Given instruction
Convert the listing, from the line containing "Sort by the Assigned Tag column" through the end of the listing, into a numbered list, skipping blank lines and leaving out the pictures.

Item position entries
---*---

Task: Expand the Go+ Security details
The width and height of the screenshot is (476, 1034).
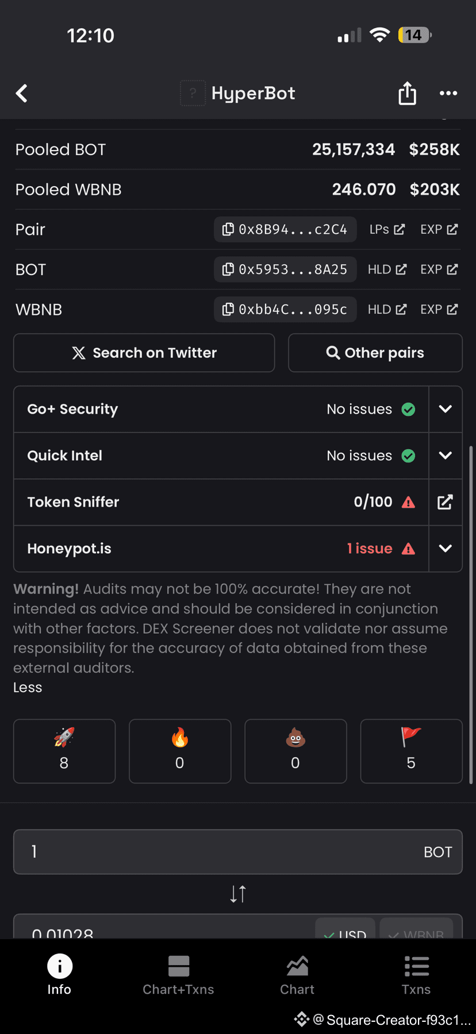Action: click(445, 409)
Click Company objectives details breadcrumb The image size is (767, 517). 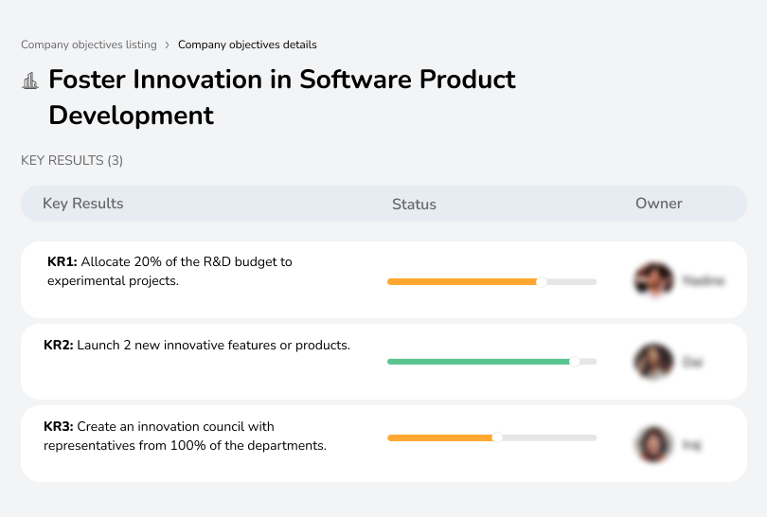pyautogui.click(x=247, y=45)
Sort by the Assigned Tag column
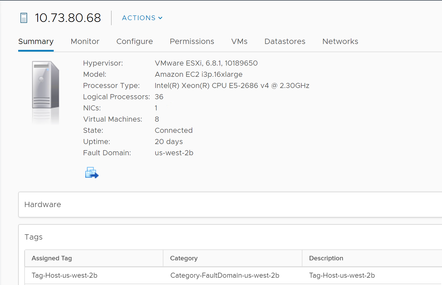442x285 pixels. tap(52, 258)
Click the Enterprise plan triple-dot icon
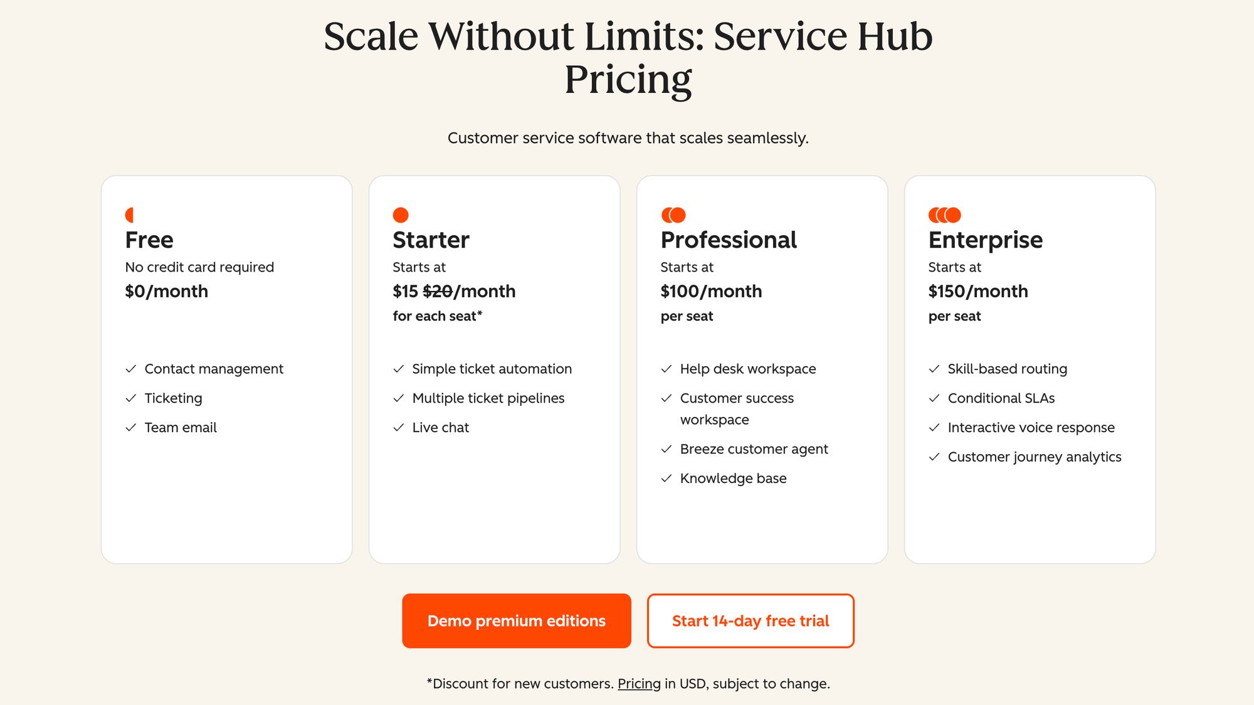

---*---

Output of the task
1. Sort by the Assigned Tag column
2. 442x285 pixels. tap(52, 258)
3. Click the Enterprise plan triple-dot icon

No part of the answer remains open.